Testo fornito ->
▼▼▼

I casi di crisi aziendali con chiusure e licenziamenti si sono susseguite in Italia da molti anni a questa parte. Nell’ultimo periodo, soprattutto con lo sblocco dei licenziamenti, pare che questi casi si moltiplichino, in particolare nei comparti ad alto valore aggiunto, quali ad esempio la metalmeccanica. Le crisi Whirpool a Napoli e Gkn in provincia di Firenze sono due esempi di cui si discute nelle piazze e nei tavoli di crisi e la cui soluzione ancora non c’è ancora. Questa settimana il Dieci mani si occupa di crisi industriale italiana e del possibile rilancio, proprio a partire da questi due casi.
Leonardo Croatto
Già alla fine del 2019 il segretario della CGIL Maurizio Landini metteva in guardia nei confronti dello sbriciolamento del paese causato dalla deindustrializzazione. Il fenomeno in realtà non è affatto nuovo, non comincia con la pandemia in corso, ha cause note e profonde.

▲▲▲

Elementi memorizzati
▼▼▼

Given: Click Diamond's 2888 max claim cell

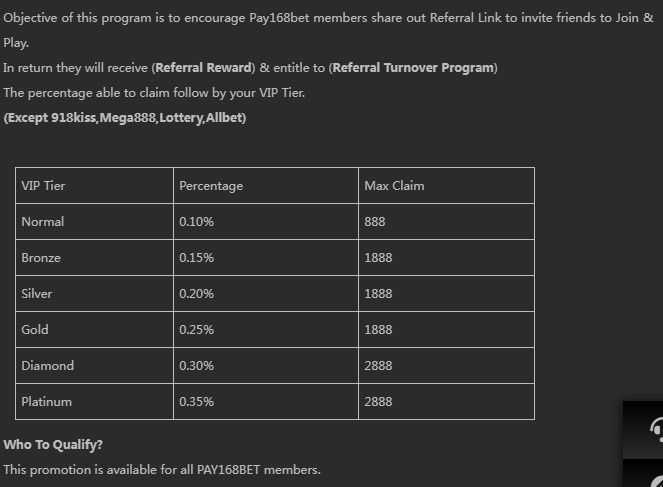Looking at the screenshot, I should [378, 366].
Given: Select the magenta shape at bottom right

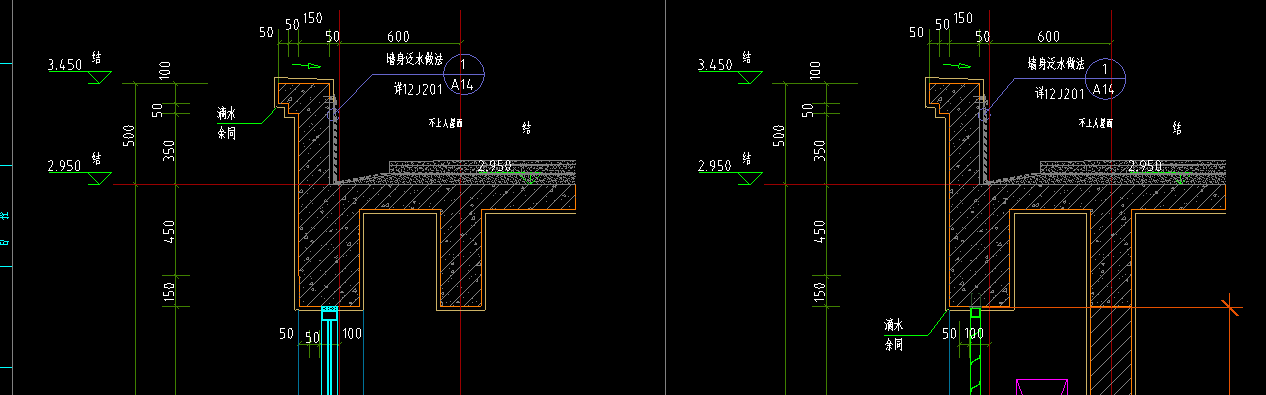Looking at the screenshot, I should pyautogui.click(x=1042, y=386).
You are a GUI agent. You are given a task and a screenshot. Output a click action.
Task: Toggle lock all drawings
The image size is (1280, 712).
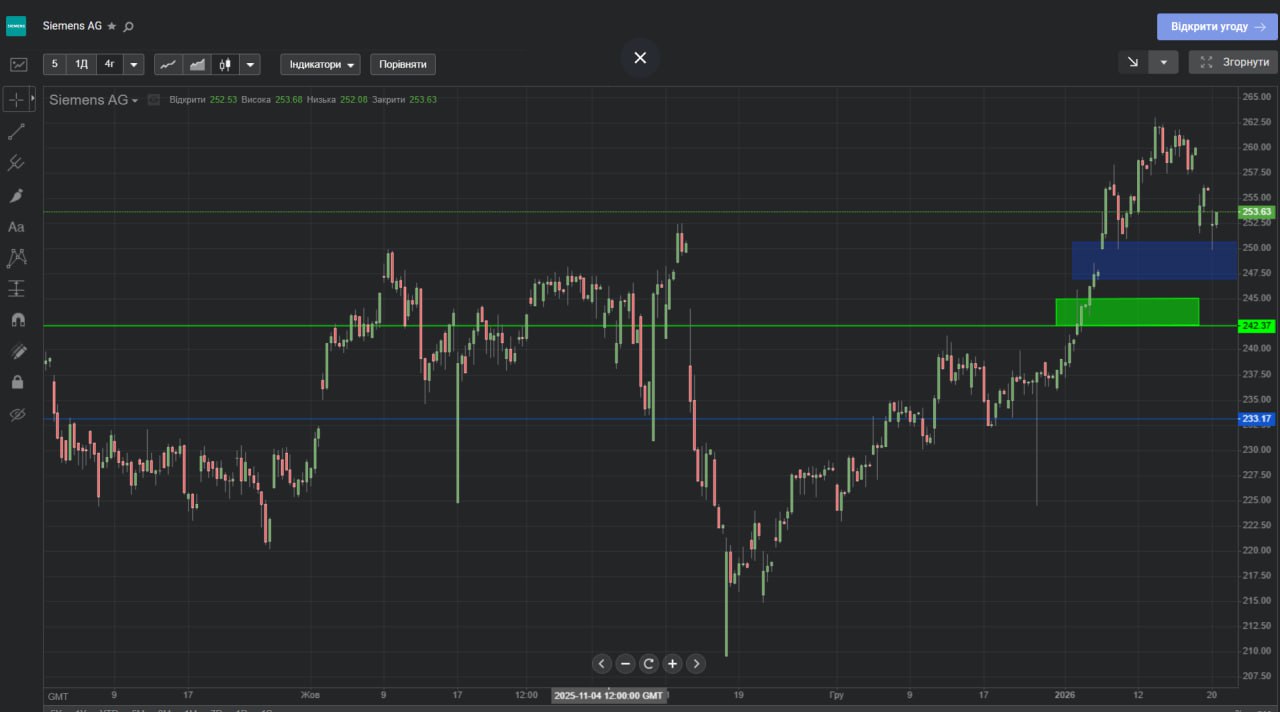pos(16,382)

▲▲▲

Compiti ->
1. Riscrivi il passo del testo sulla crisi industriale italiana partendo dalle parole "I casi di crisi" e fermandoti dopo "note e profonde.", con "deindustrializzazione" sostituito da "desertificazione industriale".
2. Secondo il testo sulla crisi industriale italiana, chi metteva in guardia già alla fine del 2019 contro lo sbriciolamento del paese?

Soluzioni in ordine ->
1.
I casi di crisi aziendali con chiusure e licenziamenti si sono susseguite in Italia da molti anni a questa parte. Nell’ultimo periodo, soprattutto con lo sblocco dei licenziamenti, pare che questi casi si moltiplichino, in particolare nei comparti ad alto valore aggiunto, quali ad esempio la metalmeccanica. Le crisi Whirpool a Napoli e Gkn in provincia di Firenze sono due esempi di cui si discute nelle piazze e nei tavoli di crisi e la cui soluzione ancora non c’è ancora. Questa settimana il Dieci mani si occupa di crisi industriale italiana e del possibile rilancio, proprio a partire da questi due casi.
Leonardo Croatto
Già alla fine del 2019 il segretario della CGIL Maurizio Landini metteva in guardia nei confronti dello sbriciolamento del paese causato dalla desertificazione industriale. Il fenomeno in realtà non è affatto nuovo, non comincia con la pandemia in corso, ha cause note e profonde.

2. Il segretario della CGIL Maurizio Landini.